Required work =
Pictures stay out, but every line of the data is copied exactly.

Raw data =
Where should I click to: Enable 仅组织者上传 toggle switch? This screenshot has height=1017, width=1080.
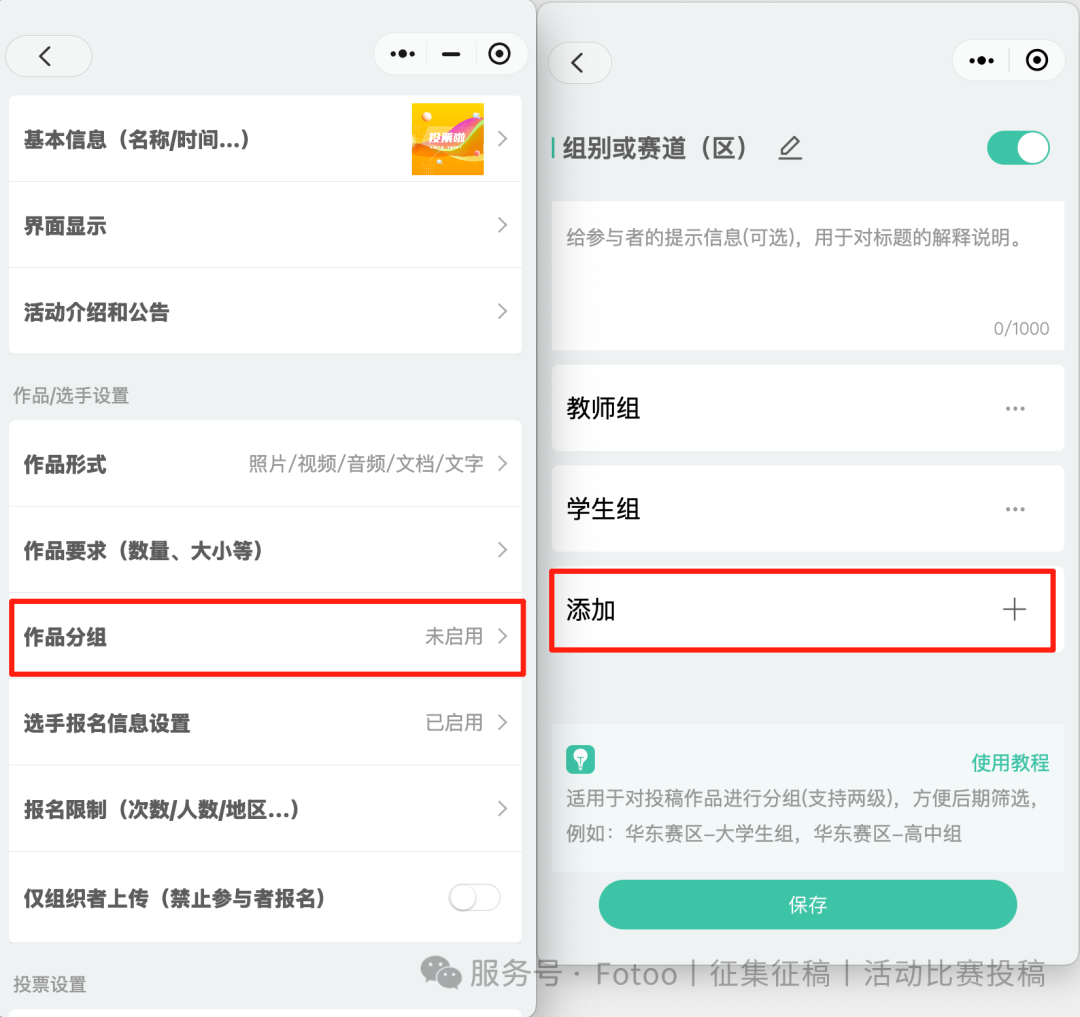[475, 897]
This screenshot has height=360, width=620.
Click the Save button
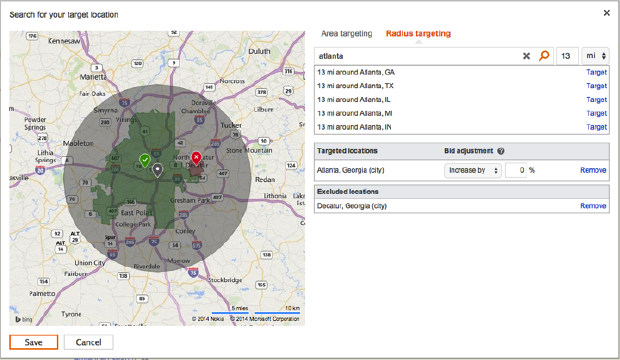click(34, 342)

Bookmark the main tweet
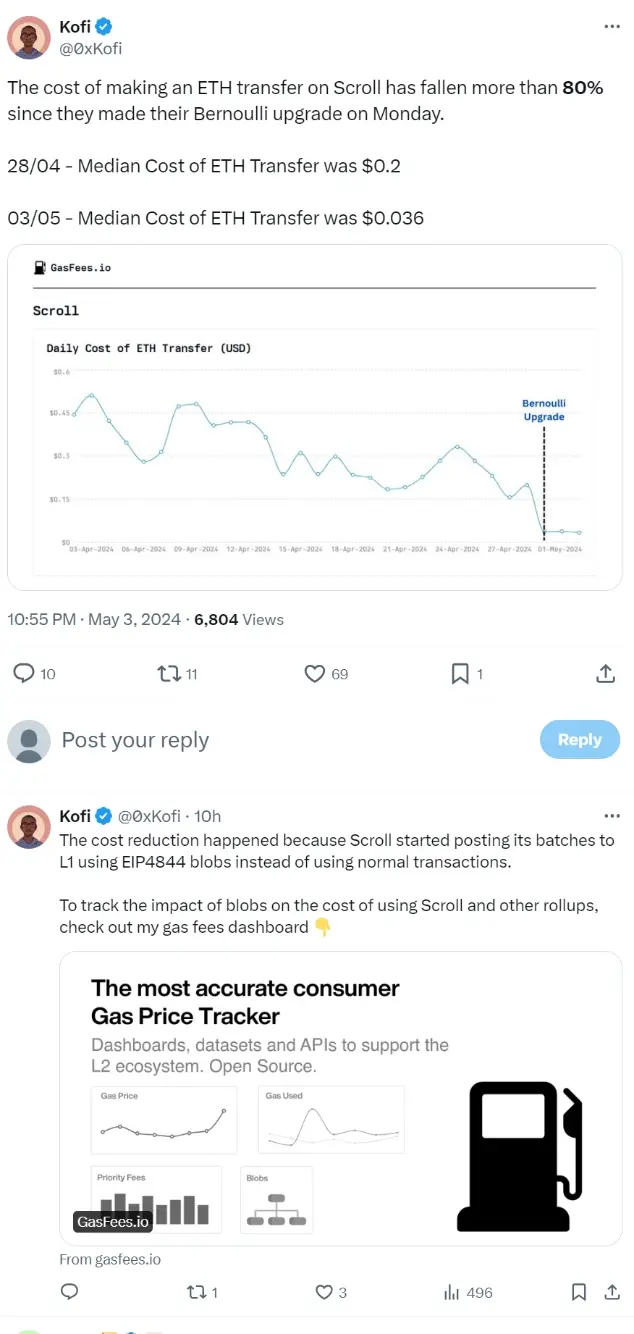pyautogui.click(x=460, y=674)

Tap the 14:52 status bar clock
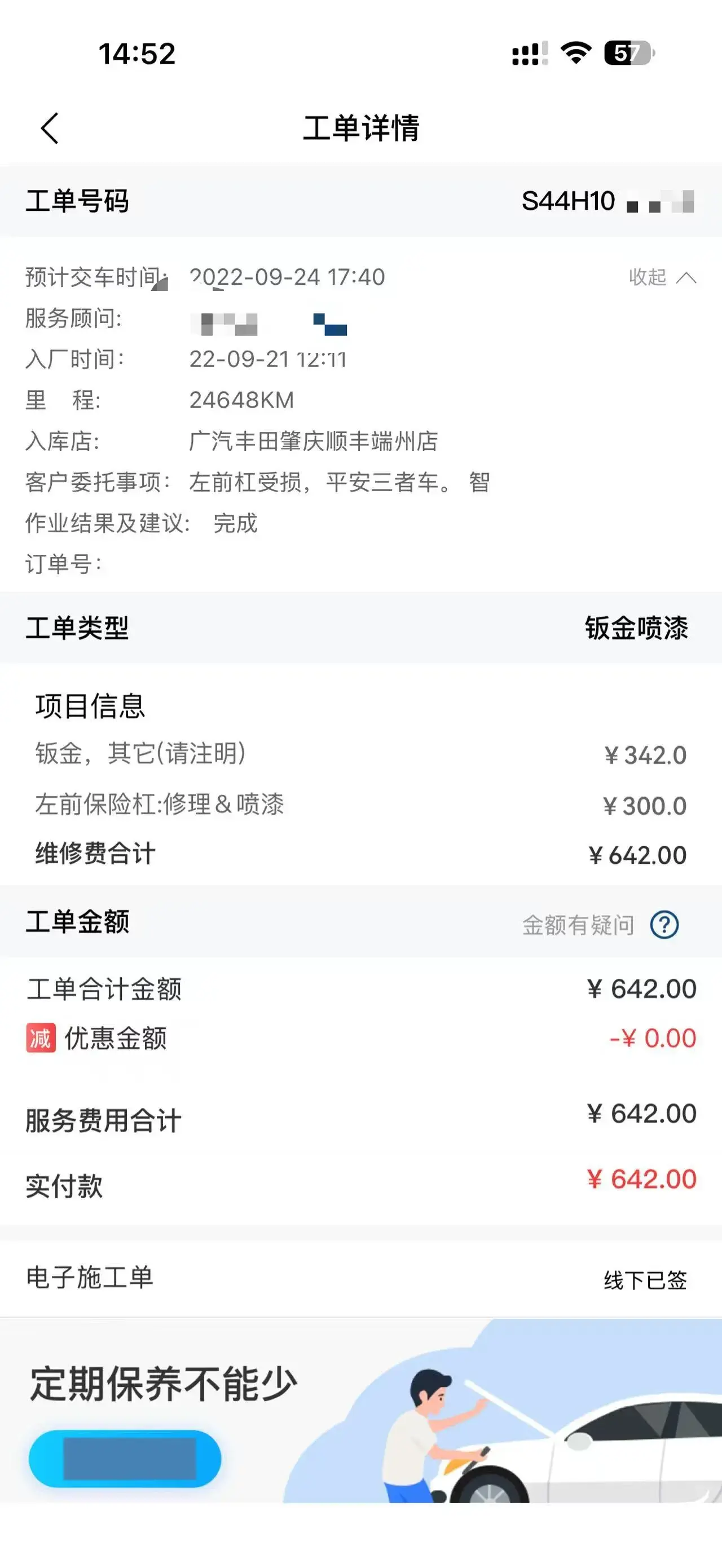tap(137, 54)
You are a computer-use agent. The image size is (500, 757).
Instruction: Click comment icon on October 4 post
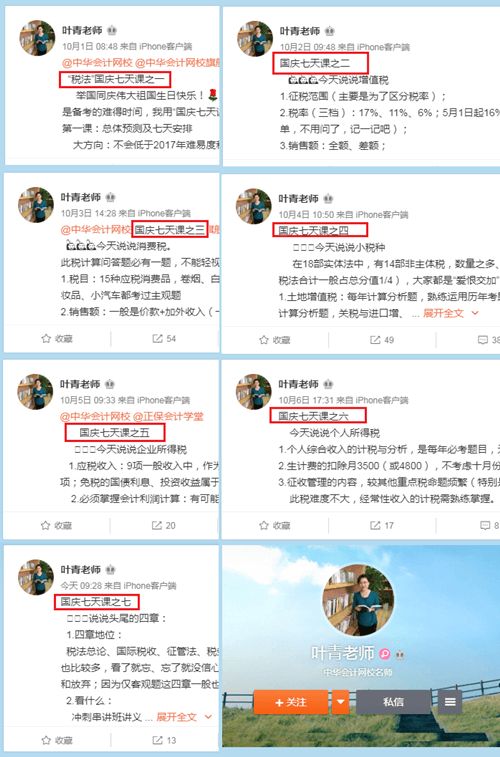tap(483, 340)
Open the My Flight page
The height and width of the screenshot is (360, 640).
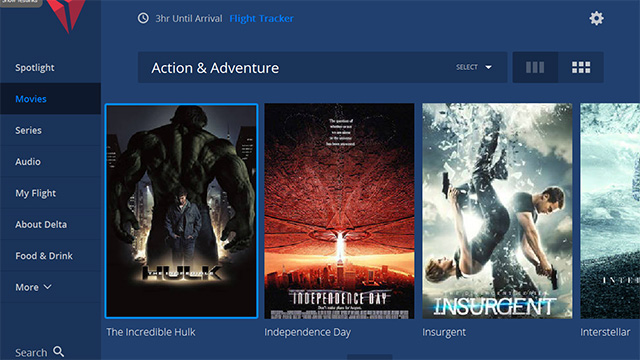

Solution =
Where should I click to: Enable 仅组织者上传 toggle switch? This screenshot has height=1017, width=1080.
[475, 897]
This screenshot has height=360, width=620.
Click the Save button
click(34, 342)

Bookmark the main tweet
pyautogui.click(x=460, y=674)

Tap the 14:52 status bar clock
tap(137, 54)
You are a computer-use agent. The image size is (500, 757).
Instruction: Click comment icon on October 4 post
tap(483, 340)
Open the My Flight page
The height and width of the screenshot is (360, 640).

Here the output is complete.